### Work required
Looking at the data, count the lines where the word "agent" occurs and answer with only the number.

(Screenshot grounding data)
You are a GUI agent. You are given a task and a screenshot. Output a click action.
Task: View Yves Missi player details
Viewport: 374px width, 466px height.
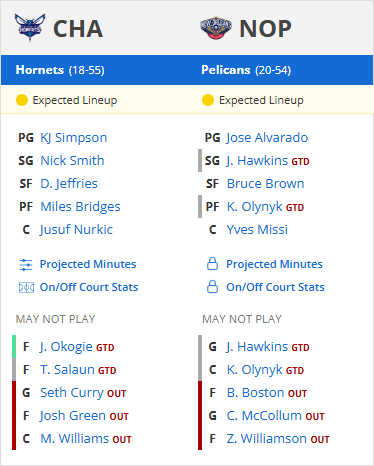(x=257, y=230)
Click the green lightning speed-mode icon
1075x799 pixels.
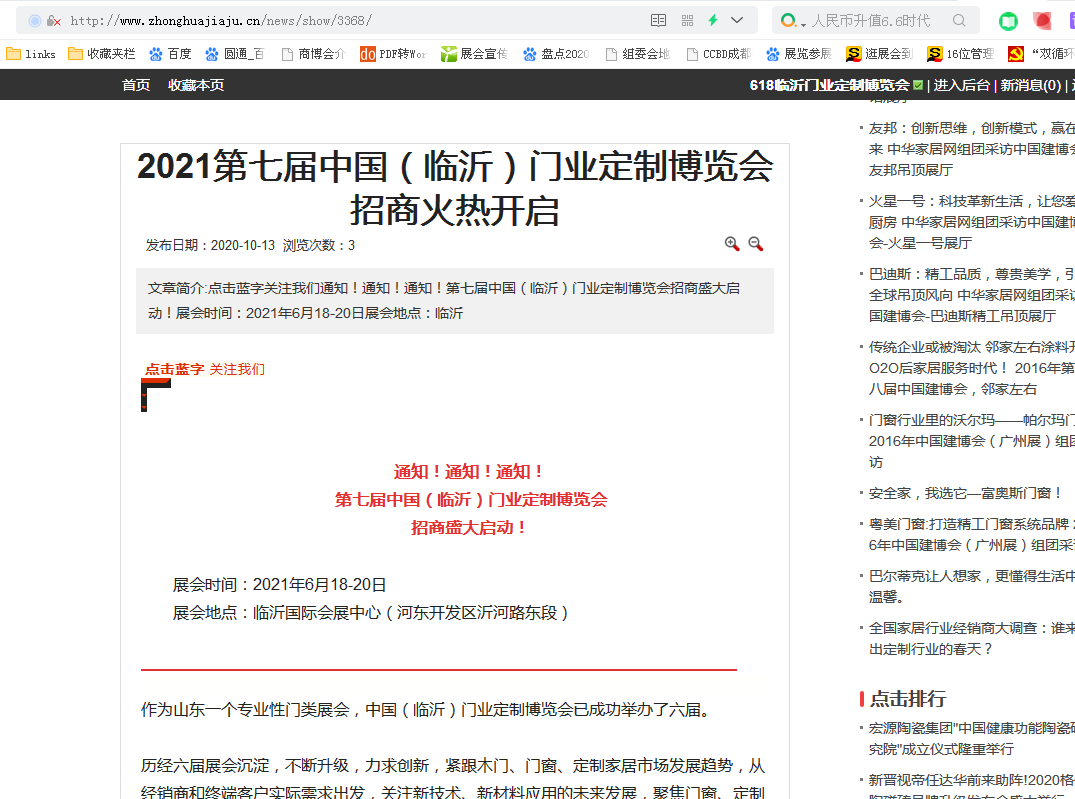(x=713, y=20)
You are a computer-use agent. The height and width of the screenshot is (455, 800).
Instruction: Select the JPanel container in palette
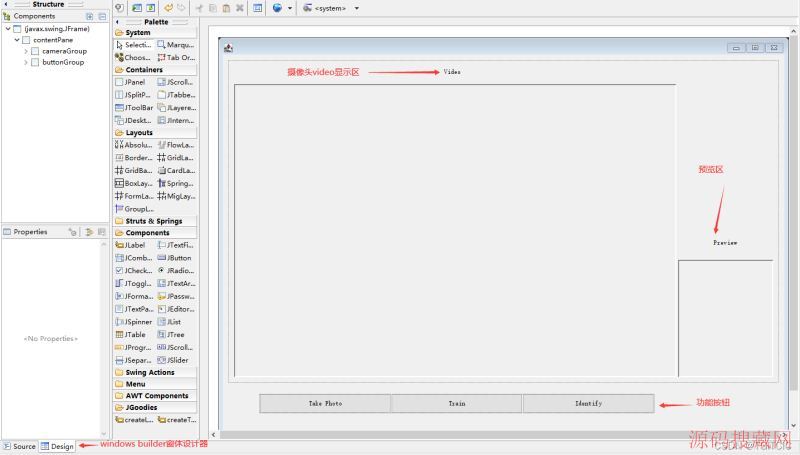[x=132, y=82]
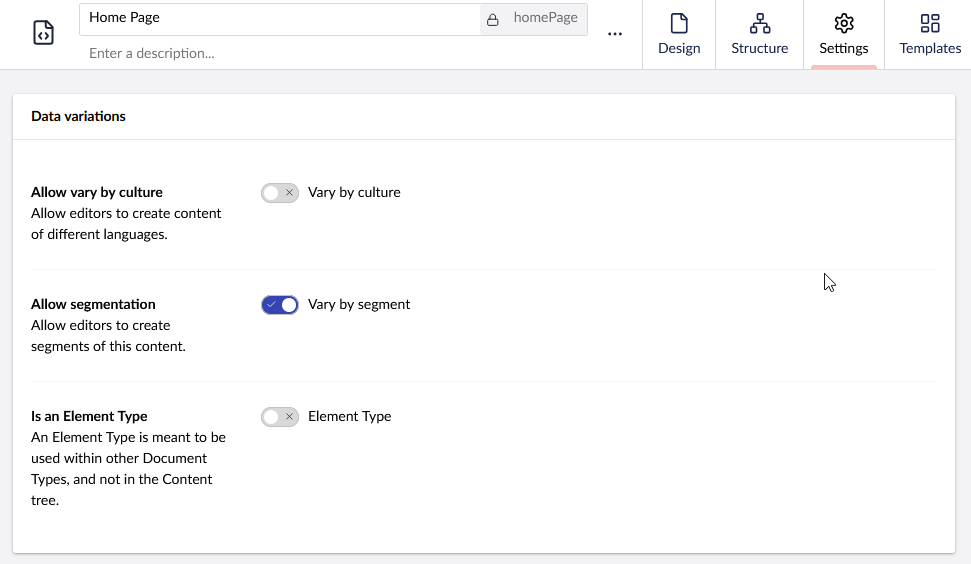The height and width of the screenshot is (564, 971).
Task: Click the Vary by culture label
Action: point(354,193)
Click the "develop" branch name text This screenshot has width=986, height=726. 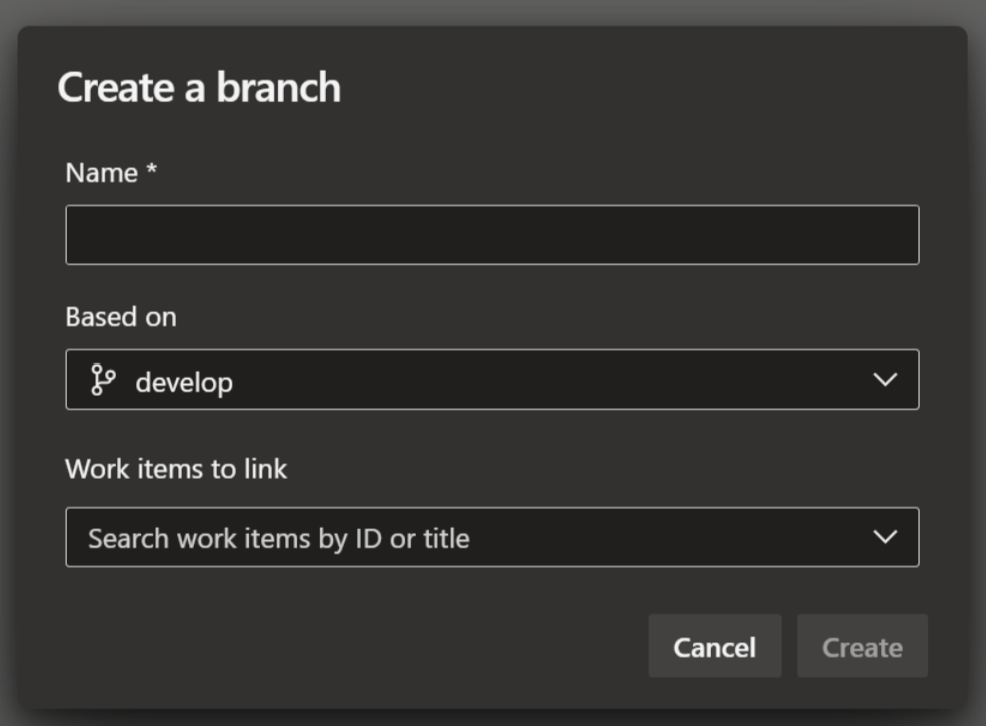pos(184,381)
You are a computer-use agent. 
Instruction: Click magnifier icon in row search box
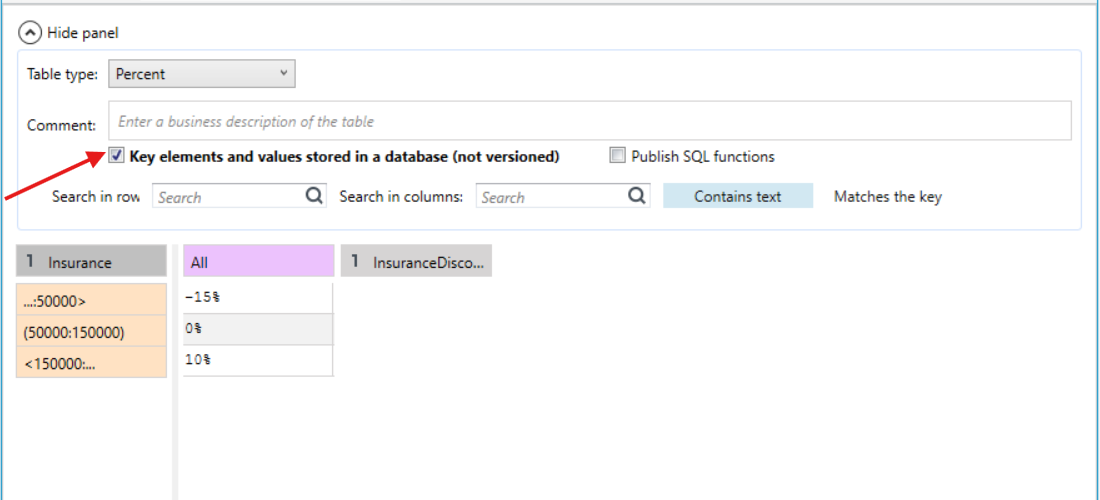[315, 196]
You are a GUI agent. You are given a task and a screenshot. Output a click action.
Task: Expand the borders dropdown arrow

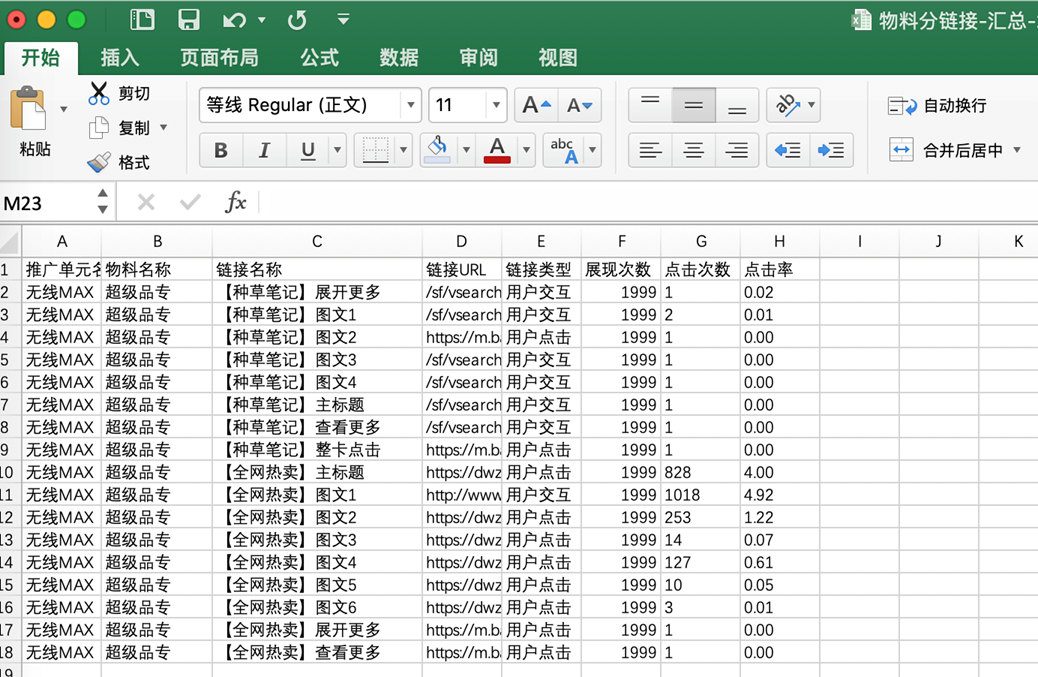(x=404, y=150)
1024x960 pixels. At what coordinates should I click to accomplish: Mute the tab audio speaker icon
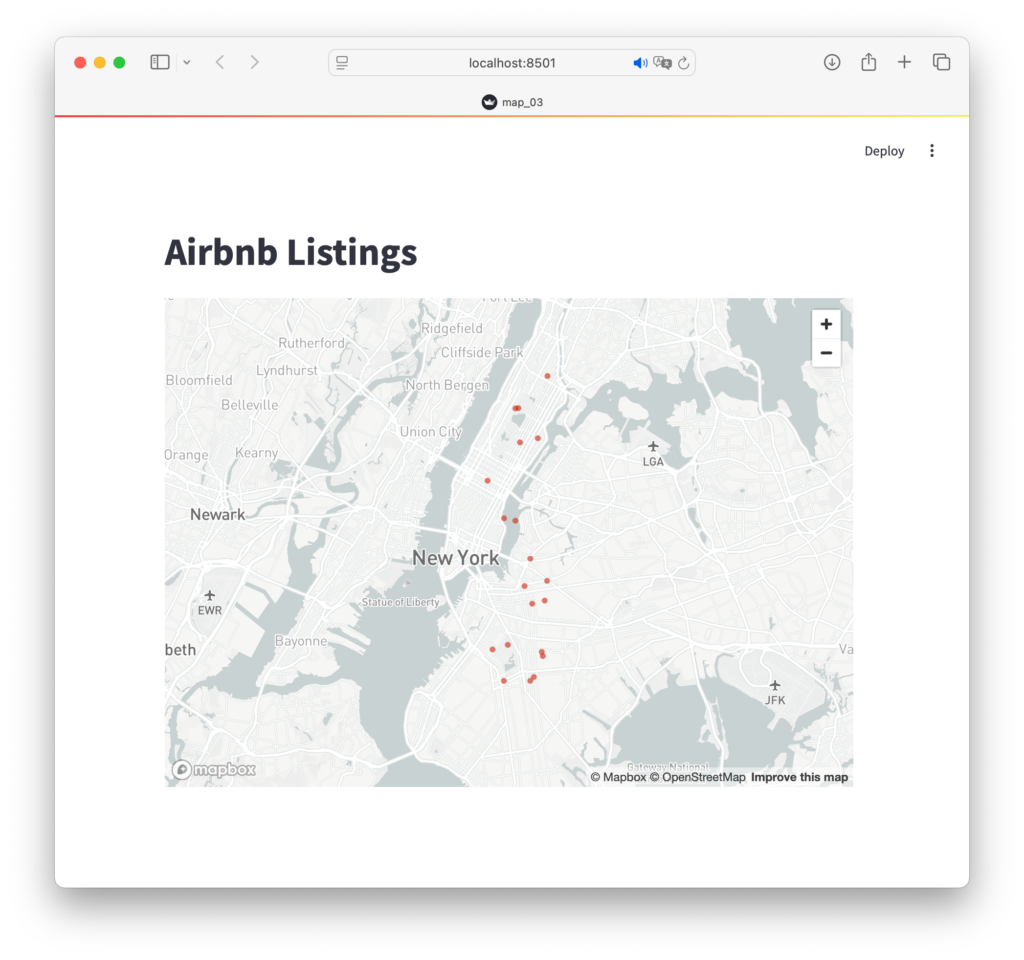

### Answer box
4